Tuesday, April 28, 2009


My Writing Life

A logbook is a daily record of a ship's speed, progress, etc., and of the events in its voyage. (Webster)

This will be a weekly record of my writing progress and the events that come my way while voyaging the seas toward the home port of authorship. It is meant for other writers, readers, and lovers of words.

This week I'm spending some time editing a non-fiction book for a friend, "Victory Over Anxiety and Depression." It's an excellent book with a strong spiritual theme, perfect for anyone who is being tossed in the seas by their williwaws of anxiety and depression. I may offer occasional excerpts later.

Besides writing a new Eternal Perspectives devotional column, I am also in the final editing phase of my novel for children aged 8-12, WILLIWAW WINDS. My story is based on the true experience of my son and four others who were dramatically rescued from a storm of williwaws as they headed home from a six-week season of hair crab fishing in the Bering Sea.

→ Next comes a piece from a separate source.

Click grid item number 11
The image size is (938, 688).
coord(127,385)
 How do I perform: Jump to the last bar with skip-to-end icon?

See "Galley Fare" for an excerpt.


Excerpt from WILLIWAW WINDS by Sally Bair

"Hey, Horn! Get up here on deck pronto."

I throw my journal in my duffel bag, hoist myself out of my bunk, and wobble out to the deck where the cold, bright sunlight of late October meets my eyes. My muscles itch to kick Freddy in the shins for interrupting my writing--and calling me Horn again. I hate that name. But there's little energy or strength left in me after lying on my smelly bunk puking my guts out from seasickness. I'm only now beginning to feel halfway alive again.

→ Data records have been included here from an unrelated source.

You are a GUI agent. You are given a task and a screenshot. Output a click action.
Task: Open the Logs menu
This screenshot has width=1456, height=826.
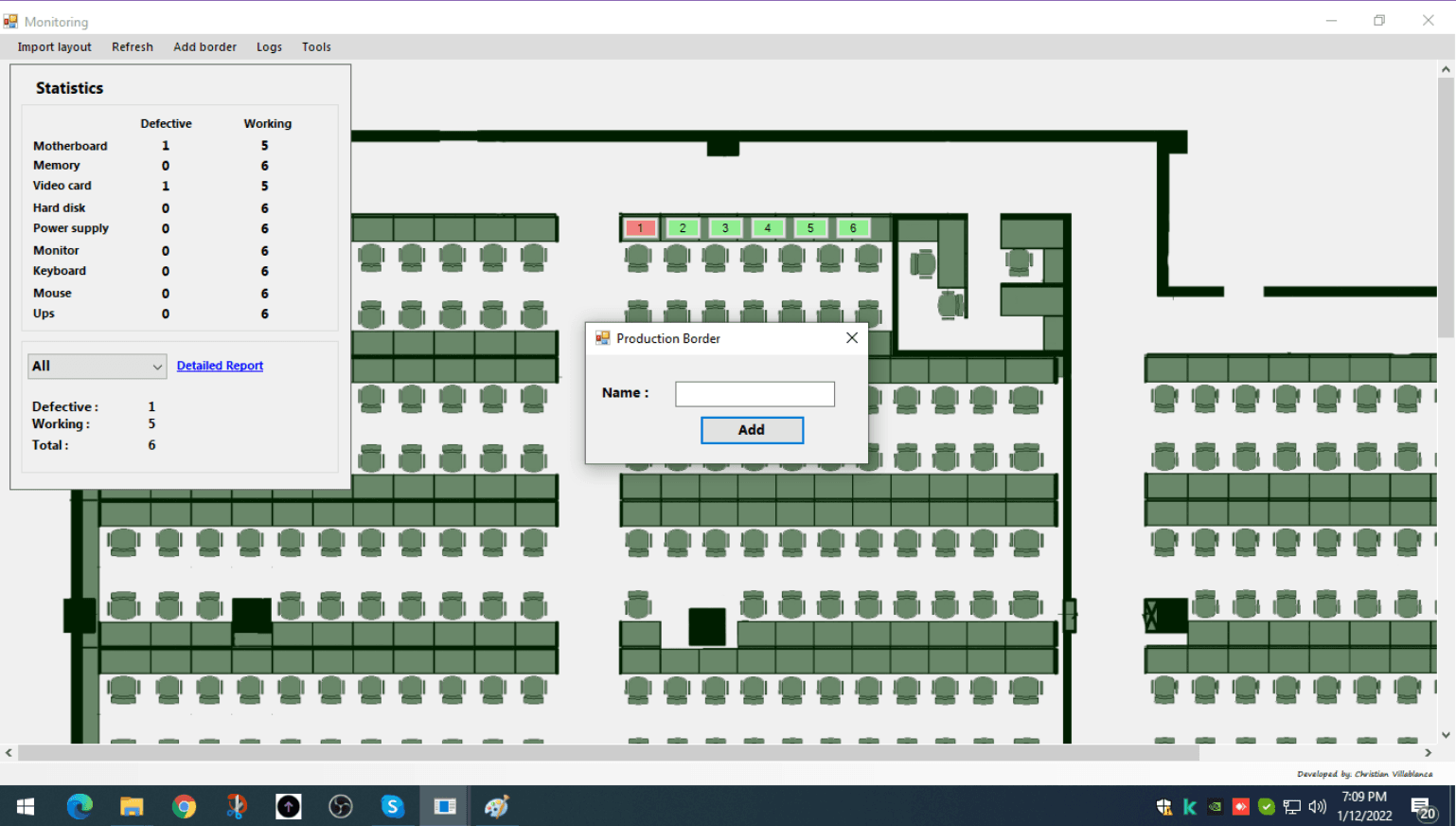[269, 46]
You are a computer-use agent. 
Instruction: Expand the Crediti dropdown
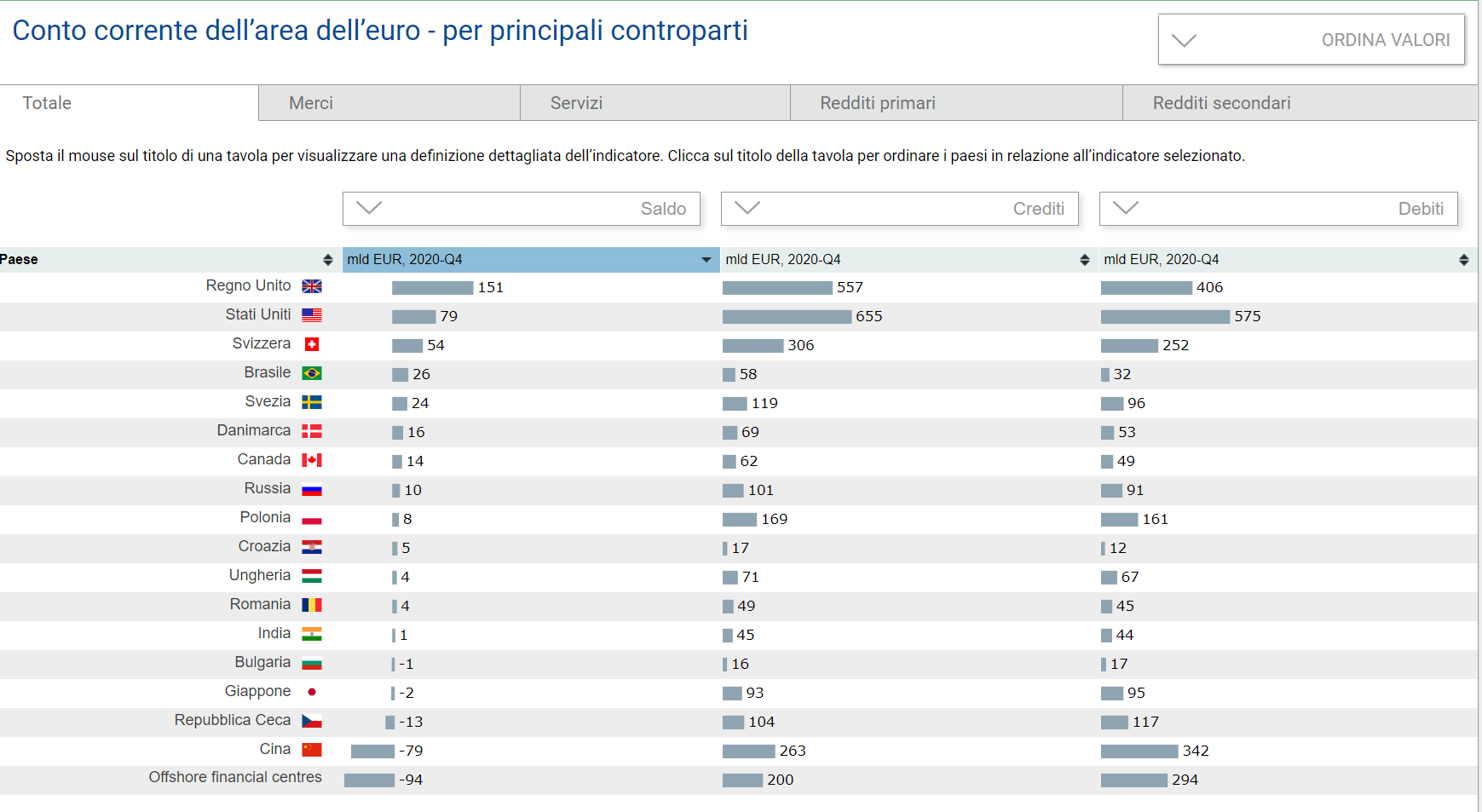click(899, 209)
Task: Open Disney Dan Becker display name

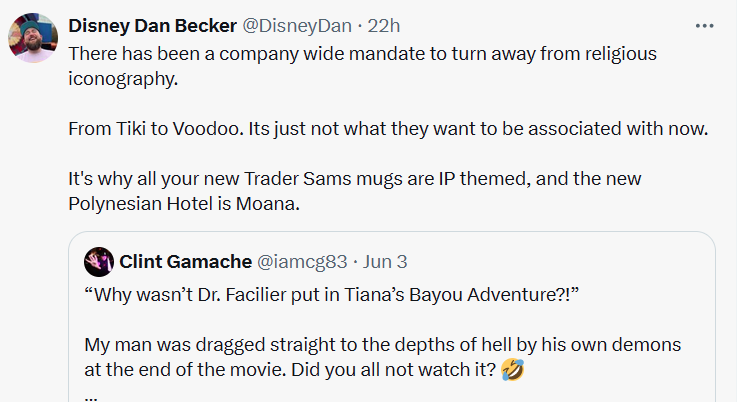Action: pyautogui.click(x=153, y=26)
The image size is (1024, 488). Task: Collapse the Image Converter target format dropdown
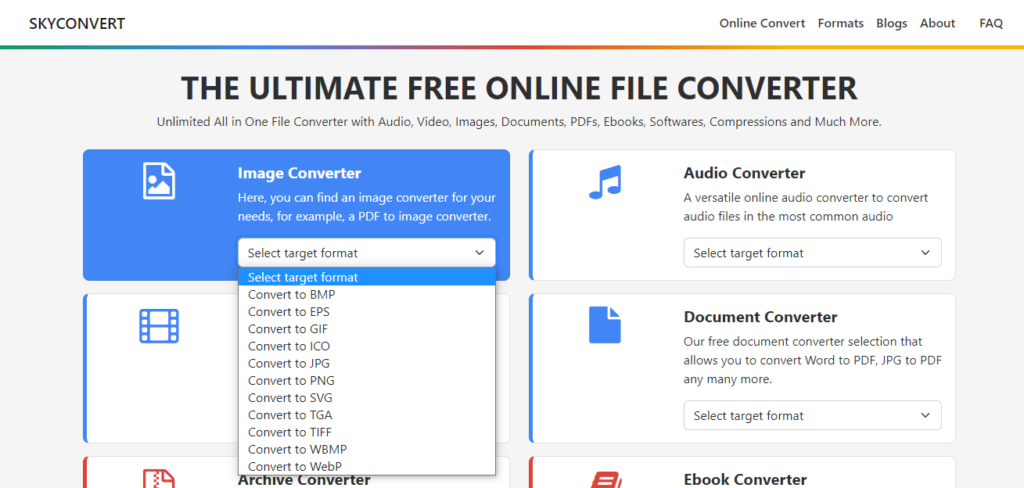pyautogui.click(x=366, y=253)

"The skipper says to hurry, Horn. We're almost to the fishin' grounds," Freddy tells me and then laughs. "Should see yerself stumblin' out of the bunkroom. Shoulda got some good shots with that fancy camera ya brought along." He grins crookedly, wickedly. "Ya really are a greenhorn. Green around the gills, that is."

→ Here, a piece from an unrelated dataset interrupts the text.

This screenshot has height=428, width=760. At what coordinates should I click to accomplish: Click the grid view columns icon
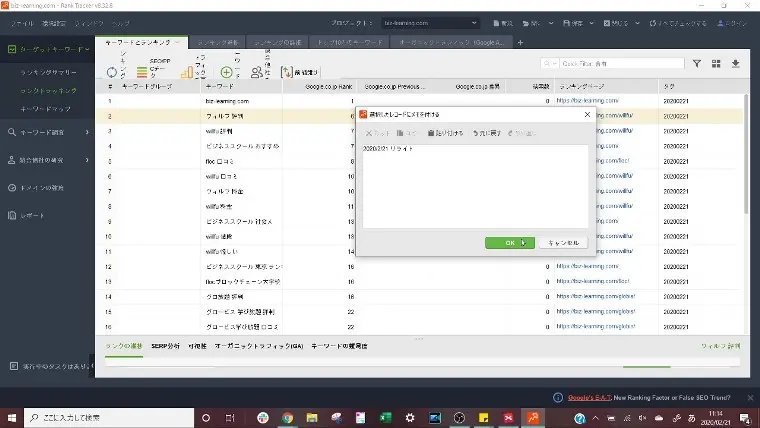716,63
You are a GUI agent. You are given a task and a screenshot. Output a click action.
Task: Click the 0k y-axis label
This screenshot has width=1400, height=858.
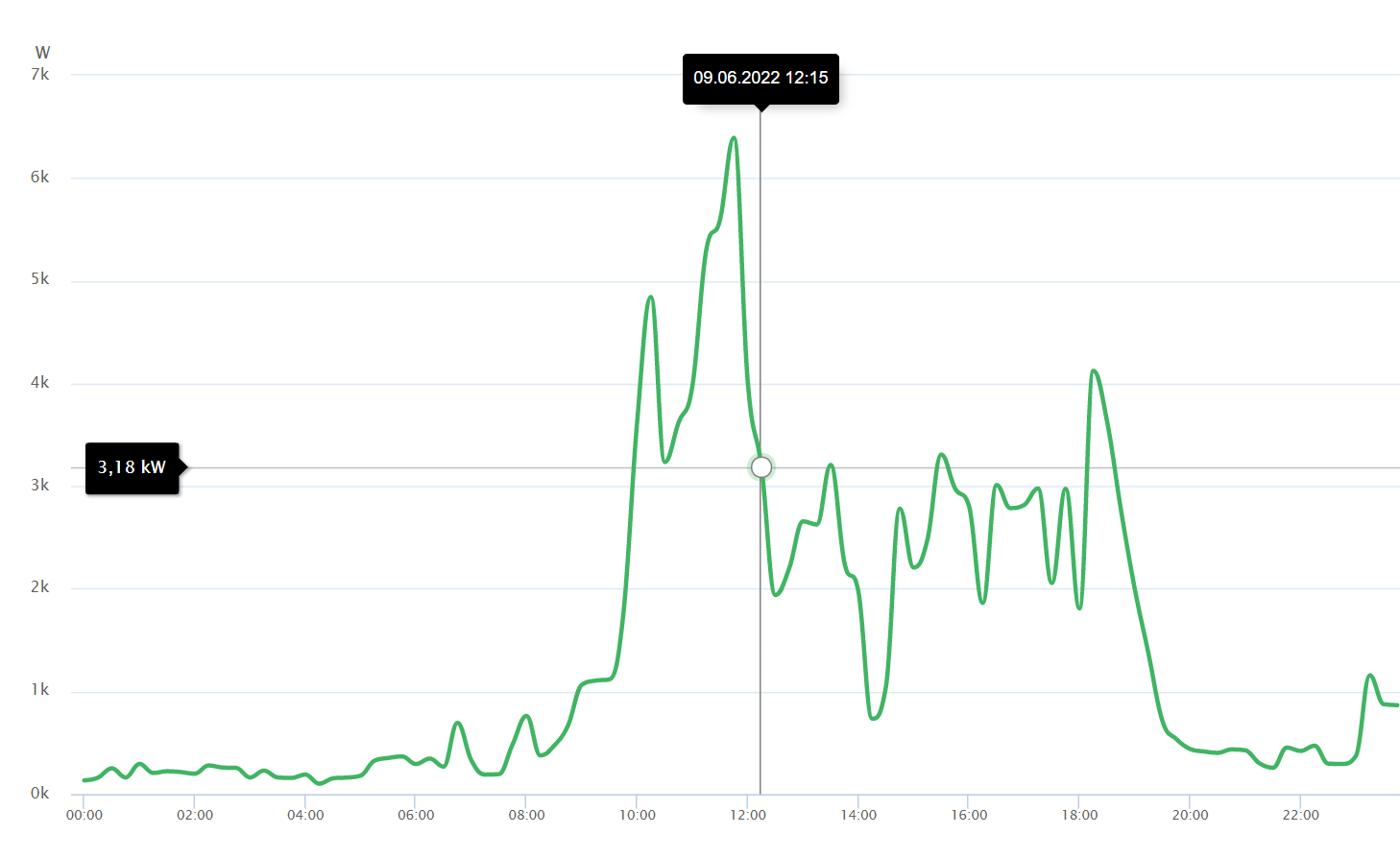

Greenhorn or not, I hate the name. Why did I get stuck with a crew mate like him?

Please let me know what you think of this beginning. I need your comments!)


ETERNAL PERSPECTIVES (a weekly devotional column)

What an Exchange! The gray, winter fur that deer shed becomes spring nesting material for birds. Faded, fragile leaves of autumn fall and then decompose, adding nutrients to the soil so other plants can grow. Dead trees become havens for bugs and birds. When the trees fall they become refuges for many critters.

God has planned it so nothing in nature is wasted. Years ago people wasted nothing also. When I was young, my mother transformed cast-off clothing and hand-me-downs into pretty, new outfits. We reused glass containers. We fixed our broken bicycles and cars and radios. We mulched our gardens with grass cuttings. We conserved our water. We mended our socks. There was no such thing as waste in our family. In fact, many families considered waste to be extravagant—even sinful.

Today we live in a throwaway society. But because of economic hardships, many people are learning how to recycle and conserve.

God’s ability to make something new out of the old is amazing. He’s in the make-over business not only in nature but in humankind. As He causes nature to revitalize itself, He teaches us through His Word how to make sure that process continues. And He shows us how to revitalize our bodies and minds.

It’s our souls He’s most concerned about, however, and there is no greater miracle than the transformation of a person’s soul. Such a miracle happens because God sent His only Son, Jesus, to be the ultimate sacrifice for our sins. Only through the shedding of His blood could we be reborn … renewed … transformed.

“Therefore, if anyone is in Christ, he is a new creation; old things have passed away, behold, all things have become new.” (2 Corinthians 5:17)

Becoming new doesn’t require us to mend the rips and tears of our souls or recycle our nasty, destructive habits that steal our peace and joy. What it does require is to allow those bad habits to die, like a decayed, fallen tree, so God can transform us into a new, spiritual house—a habitat that will draw others to His protection and sustenance and love just like the critters are drawn to His natural homes of refuge.

Lord, thank You for Jesus’ promise given in Matthew 11:28-30. “Come to Me, all you who labor and are heavy laden, and I will give you rest. Take My yoke upon you and learn from Me, for I am gentle and lowly in heart, and you will find rest for your souls. For My yoke is easy and My burden is light.” Amen.